Câmara aprova projeto para diminuição de impostos sobre combustíveis e outros setores

A Câmara dos Deputados aprovou, nesta quarta-feira (12), o Projeto de Lei Complementar (PLP) 114/2026, que visa a redução das alíquotas de tributos federais sobre a importação, produção e comercialização de óleo diesel, biodiesel, gasolina, etanol e querosene de aviação. A votação resultou em 318 votos a favor, 113 contra e uma abstenção.

Agora, o projeto seguirá para apreciação no Senado. A medida tem como objetivo amenizar os impactos do aumento nos preços dos combustíveis, que foram influenciados pela guerra entre os Estados Unidos e o Irã, a qual afetou a principal rota de exportação de petróleo na região, causando volatilidade nos preços do barril.

Conforme o relatório apresentado por Marussa Boldrin (Republicanos-GO), a perda de arrecadação decorrente da redução de impostos será compensada pelo aumento extraordinário na arrecadação federal, que atingiu R$ 28 bilhões entre janeiro e março de 2026, comparado a R$ 9 bilhões no mesmo período de 2025, representando um crescimento real superior a 200%.

A relatora apresentou um substitutivo que amplia a proposta, incluindo benefícios fiscais para os setores de etanol, fertilizantes agrícolas, pesquisa em minerais críticos e terras raras, além da desoneração fiscal para a Copa do Mundo de Futebol Feminino de 2027.
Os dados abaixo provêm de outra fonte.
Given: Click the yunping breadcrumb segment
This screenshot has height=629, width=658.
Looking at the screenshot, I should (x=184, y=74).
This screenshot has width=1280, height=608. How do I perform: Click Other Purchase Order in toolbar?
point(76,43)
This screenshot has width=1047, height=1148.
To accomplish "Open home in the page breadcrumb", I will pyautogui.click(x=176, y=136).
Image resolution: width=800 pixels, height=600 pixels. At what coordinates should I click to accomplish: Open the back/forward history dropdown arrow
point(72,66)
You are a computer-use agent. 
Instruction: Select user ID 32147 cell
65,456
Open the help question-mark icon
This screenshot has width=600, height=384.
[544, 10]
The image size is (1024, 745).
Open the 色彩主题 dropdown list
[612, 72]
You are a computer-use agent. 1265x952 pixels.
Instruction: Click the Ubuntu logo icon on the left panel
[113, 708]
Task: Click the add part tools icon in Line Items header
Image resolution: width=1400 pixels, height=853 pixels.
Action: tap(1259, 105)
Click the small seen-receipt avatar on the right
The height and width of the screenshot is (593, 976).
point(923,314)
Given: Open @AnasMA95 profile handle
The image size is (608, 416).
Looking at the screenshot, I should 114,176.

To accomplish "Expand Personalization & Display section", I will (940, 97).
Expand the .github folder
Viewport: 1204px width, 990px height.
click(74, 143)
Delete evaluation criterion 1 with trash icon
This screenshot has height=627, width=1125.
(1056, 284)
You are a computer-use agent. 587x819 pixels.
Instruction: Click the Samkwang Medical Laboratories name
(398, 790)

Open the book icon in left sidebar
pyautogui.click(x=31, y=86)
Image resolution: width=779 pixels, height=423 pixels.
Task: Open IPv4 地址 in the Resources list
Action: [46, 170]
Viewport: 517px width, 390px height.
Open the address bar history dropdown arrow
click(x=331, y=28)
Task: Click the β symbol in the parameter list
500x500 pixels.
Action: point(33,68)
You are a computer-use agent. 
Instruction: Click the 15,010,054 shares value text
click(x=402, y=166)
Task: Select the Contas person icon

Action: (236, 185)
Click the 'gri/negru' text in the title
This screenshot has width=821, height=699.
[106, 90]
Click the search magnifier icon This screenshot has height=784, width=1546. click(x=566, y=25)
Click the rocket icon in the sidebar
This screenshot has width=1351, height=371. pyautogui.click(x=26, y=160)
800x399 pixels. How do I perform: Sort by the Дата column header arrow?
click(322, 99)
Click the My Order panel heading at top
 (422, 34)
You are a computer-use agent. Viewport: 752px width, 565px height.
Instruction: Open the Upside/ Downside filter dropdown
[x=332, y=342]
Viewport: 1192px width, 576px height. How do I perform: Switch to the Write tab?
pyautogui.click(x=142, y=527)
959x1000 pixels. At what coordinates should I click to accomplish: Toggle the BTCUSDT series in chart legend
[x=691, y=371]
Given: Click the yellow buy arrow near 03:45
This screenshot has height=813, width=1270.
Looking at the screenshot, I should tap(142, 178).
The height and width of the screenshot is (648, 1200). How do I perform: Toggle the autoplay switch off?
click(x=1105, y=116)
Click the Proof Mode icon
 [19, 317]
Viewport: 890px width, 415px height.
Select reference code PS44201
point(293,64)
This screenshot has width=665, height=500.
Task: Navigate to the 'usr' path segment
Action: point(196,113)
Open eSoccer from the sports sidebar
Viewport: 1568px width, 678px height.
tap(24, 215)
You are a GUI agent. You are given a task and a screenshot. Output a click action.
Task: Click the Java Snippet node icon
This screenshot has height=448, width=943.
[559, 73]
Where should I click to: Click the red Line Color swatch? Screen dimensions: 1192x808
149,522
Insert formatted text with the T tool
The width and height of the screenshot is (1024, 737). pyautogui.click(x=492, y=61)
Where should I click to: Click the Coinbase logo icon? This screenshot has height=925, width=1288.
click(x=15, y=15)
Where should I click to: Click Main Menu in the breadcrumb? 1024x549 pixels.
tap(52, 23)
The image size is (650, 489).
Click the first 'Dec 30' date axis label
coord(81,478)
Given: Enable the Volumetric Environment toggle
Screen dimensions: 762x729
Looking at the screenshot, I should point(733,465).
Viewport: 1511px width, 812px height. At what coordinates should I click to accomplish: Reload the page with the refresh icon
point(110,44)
A inclusão do etanol e de biocombustíveis visa garantir que subsídios concedidos à gasolina ou ao diesel não eliminem a vantagem tributária dos combustíveis não fósseis. O projeto estabelece que, caso a tributação federal sobre a gasolina caia em 30% ou mais, as alíquotas do etanol serão reduzidas a zero.

Além disso, o governo planeja conceder uma subvenção de R$ 1,2 bilhão aos produtores de etanol hidratado para assegurar uma diferenciação nos preços entre gasolina e etanol. Produtores poderão compensar até R$ 750 milhões em débitos com a Receita Federal, utilizando saldos credores da contribuição para o PIS/Pasep e Cofins.

Entre outras medidas, o texto prevê a redução do limite de receita com exportação de 50% para 30% para que empresas se enquadrem na suspensão do pagamento do Imposto sobre Bens e Serviços (IBS) e da Contribuição Social sobre Bens e Serviços (CBS). A União poderá oferecer até R$ 5 bilhões em créditos fiscais para a produção de fertilizantes e bioinsumos entre 2027 e 2031.

A votação do PLP foi facilitada por um acordo entre o governo e lideranças do Congresso, com a participação dos ministérios do Planejamento e da Fazenda. O presidente Luiz Inácio Lula da Silva e o presidente do Senado, Davi Alcolumbre (União-AP), se reuniram para definir prioridades legislativas. O Congresso retomou a agenda de votações após o recesso parlamentar, com um esforço concentrado programado para as próximas semanas.